Encouragées par le renouveau de l'édition québécoise et la consolidation du soutien public, surfant sur un marché du livre dopé par des confinements successifs qui ont massivement bénéficié à la lecture, 16 nouvelles librairies se sont créées en deux ans au Québec. 6 autres sont en projet dans un réseau auparavant très stable. Si 10 créations sont intervenues à Montréal, les autres contribuent à revitaliser des villes moyennes (Sherbrooke, en Estrie) ou petites (Saint-Adèle, dans les Laurentides), voire très petites (Percé, Îles de la Madeleine...). Un phénomène qui conduit l'Association des libraires du Québec (ALQ), dont le nombre d'adhérents a crû de 125 à 138 adhérents en deux ans, à réviser ses priorités, explique à Livres Hebdo son président Eric Simard, qui dirige à Montréal la Librairie du Square.

Livres Hebdo : Au Québec la pandémie a provoqué la fermeture d'une multitude de commerces, mais les librairies, elles, se multiplient. Que se passe-t-il ?
Eric Simard : Il y a en effet un boom des ouvertures de librairies que nous n'avons pas connu depuis les années 1970-1980. Dès avant la pandémie, qui a accéléré le phénomène, le livre redevenait un peu tendance, la librairie avait une bonne image. Mais l'industrie du livre se portant bien aujourd'hui, de nouveaux entrepreneurs estiment qu'elle offre des opportunités. Ils ouvrent surtout des librairies petites et spécialisées, par exemple dans le livre pour la jeunesse ou les littératures de genre. Ils conçoivent des lieux très incarnés, proposant beaucoup d'animations et d'activités, avec la volonté de constituer un espace social qui contribue à revitaliser leur quartier. Le défi, pour l'ALQ, est de les aider à s'installer et à traverser le temps.

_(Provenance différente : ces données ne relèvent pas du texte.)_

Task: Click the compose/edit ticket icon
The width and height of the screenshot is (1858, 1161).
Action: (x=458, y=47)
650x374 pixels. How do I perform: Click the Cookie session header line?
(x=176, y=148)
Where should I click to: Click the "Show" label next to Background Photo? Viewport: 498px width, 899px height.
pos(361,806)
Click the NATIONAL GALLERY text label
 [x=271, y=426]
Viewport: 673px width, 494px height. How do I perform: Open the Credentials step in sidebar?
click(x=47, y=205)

Quel est le profil de ces nouveaux libraires ?
Il y a d'anciens employés de librairies, cela aide d'avoir une expérience dans le milieu. Plusieurs viennent aussi de l'édition. Mais pas seulement. Le fondateur de la librairie Saga, à Montréal, bilingue et dédiée aux littératures de genre, est un ancien enseignant par exemple. La plupart ont le réflexe d'adhérer à l'ALQ, où ils trouvent des conseils souvent avant même d'ouvrir. C'est pour cela que nous nous sommes fixés l'objectif de les soutenir, de répondre à leurs questions.
Nous constituons, grâce notamment au groupement leslibraires.ca, un réseau d'entraide. Nous nous envoyons des clients. Les libraires indépendants ne se considèrent plus aujourd'hui comme concurrents. Notre site commun de vente en ligne contribue à cette collaboration. Même avec la grande chaîne Renaud-Bray/Archambault d'ailleurs, je ne me sens plus en concurrence désormais. Ils ont vraiment une clientèle différente. Chacun à son style. Moi qui viens de l'édition, je suis convaincu que chaque libraire doit avoir sa propre ligne éditoriale. La production est devenue tellement importante que les librairies se ressemblent beaucoup moins aujourd'hui qu'il y a vingt ans.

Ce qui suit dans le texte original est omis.